Ignorance is usually taken to mean a lack of knowledge or information. In this sense, ignorance can be ‘passive’ – perhaps a person simply lacks the motivation to apprise themselves of the facts, or is simply apathetic. It could be that a person wilfully chooses not to apprise themselves of the facts – maybe it is through fear of the unknown, to protect themselves or others, or an unwillingness to learn. However, we can note that ignorance, in a very loose sense, is indeed bliss. For example, it is not necessary that everyone know everything. Consider knowledge of the means to launch nuclear weapons. Society is in a relative state of bliss since not everyone (in fact, very few people) have knowledge of the means to launch nuclear weapons. In this sense, lack of such knowledge leads to societal bliss. However, what I take to mean blissful here is simply the absence of pain. If we take bliss to mean subjective states of pleasure, then certain thought experiments could illuminate our initial question. Enter the Experience Machine chamber (a thought experiment first suggested by Robert Nozick).
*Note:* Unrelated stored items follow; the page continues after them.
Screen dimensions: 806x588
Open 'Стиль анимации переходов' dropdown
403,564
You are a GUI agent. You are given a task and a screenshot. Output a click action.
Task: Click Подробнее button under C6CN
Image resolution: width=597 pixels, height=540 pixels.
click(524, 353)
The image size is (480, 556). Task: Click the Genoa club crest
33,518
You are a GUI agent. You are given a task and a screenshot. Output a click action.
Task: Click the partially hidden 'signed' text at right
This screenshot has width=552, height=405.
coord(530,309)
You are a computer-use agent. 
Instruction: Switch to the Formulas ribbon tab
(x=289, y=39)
This thought experiment invites us to imagine a chamber in which a person has their brain hooked up to a simulation which would result in perfect happiness for them. Perhaps within the chamber they have the perfect life – a high flying career, a trophy husband or wife, adorable kids and a well-liked and virtuous character. Perhaps, more mundanely, the person simply receives jolts of electrical simulation resulting in states of pleasure without any life narrative. Either way, the person in the happiness chamber would be totally ignorant of the outside world. In this sense, ignorance would appear to be bliss. But perhaps the person lacks authenticity, a true life narrative and real relationships which are constitutive of a good life. In this sense, the happiness chamber perhaps shows that whereas ignorance is bliss, it is not constitutive of a good life.
I now want to think of ignorance as simply a lack of knowing something. In this sense, it is perhaps more neutral. For example, I may lack knowledge of something simply because I have reached the limits of my cognitive capacities or range of my senses. Lack of knowing in this sense is more an appreciation of what we know about ourselves and the way we are designed. There is also a sense in which the more we know, the more we realise we don’t know. This is because new data, arguments and theories have implications which throw up other data, arguments and theories. There is certainly a sense of mystery about human nature. Perhaps, then, we have found a way in which ignorance arising from a sense of mystery about the universe leads to ‘bliss’. And if not bliss, then acceptance of what we cannot know.
What do you think? Is ignorance bliss? Let us know in the comments.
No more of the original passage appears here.